A traditional folk tale

One traditional folk story that is known across Europe, and has spread to the Americas, is that of “Half Chick”, which is known as Mediopollo in Spain, Demi Coq in France and Half Rooster in New Mexico. The basic theme is: “Don’t underestimate the little guy who can use cunning to win his way through”.

As might be expected, a story that has spread so widely is bound to have thousands of variations, so here is just one of them.

The story of Half Chick

Half Chick was the runt of the clutch, who only grew to be half the size of his brothers and sisters. He found some money and went off to buy some grain from the king. On the way to the royal palace he walked beside the river, who asked him where he was going. River was bored, just running along all day, so he asked if he could come to the palace too. Half Chick agreed, so River squeezed up very small and hid in Half Chick’s bottom.

At the palace the king listened to Half Chick and said he would fetch the grain for him, but he wanted the money first. However, he had no intention of giving Half Chick anything, so, having taken the money, he sent Half Chick round to where the king’s chickens were, to stay the night.
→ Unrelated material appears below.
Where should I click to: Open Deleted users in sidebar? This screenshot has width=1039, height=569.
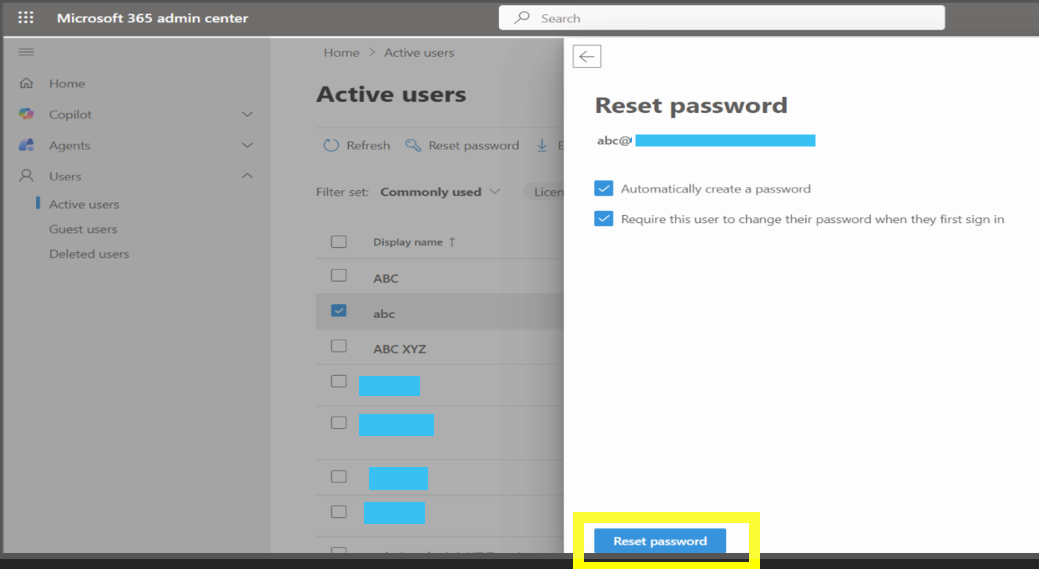89,254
He was quite sure that his full-sized chickens would make short work of Half Chick.

The king hadn’t reckoned with Half Chick, though. On the way to the chicken shed Half Chick spotted Fox coming along. Fox saw Half Chick and rushed up, thinking that there was a tasty morsel to be had. But Half Chick said to Fox, “Why eat me when there are lots of fat chickens in this shed?  If I hold this loose plank out of the way you can get in and have a real feast”. And that is what happened.

The next night the king sent Half Chick to stay in his stable with his prize horses, being quite sure that they would trample Half Chick to death. But Half Chick saw Wolf and said to him, “Why don’t you help yourself to some lovely horsemeat? My friend Fox will open the door for you, because it’s too heavy for me. So Wolf rushed in and killed all the king’s horses.

The king was infuriated and had Half Chick thrown into the oven in the palace kitchen. Neither Fox nor Wolf could help him out of this predicament, but he had one powerful friend left. This was River, who was still hiding in Half Chick’s bottom. Half Chick let River out, who not only extinguished the fire in the oven but also flooded half the palace.

The king then gave in and sent Half Chick away with all the grain he wanted as well as refunding all his money. Fox and Wolf helped him carry the grain to where River had a boat waiting to take him home.

The story therefore has two morals – not only the one mentioned above but also: “Make powerful friends who can help you when you most need them”!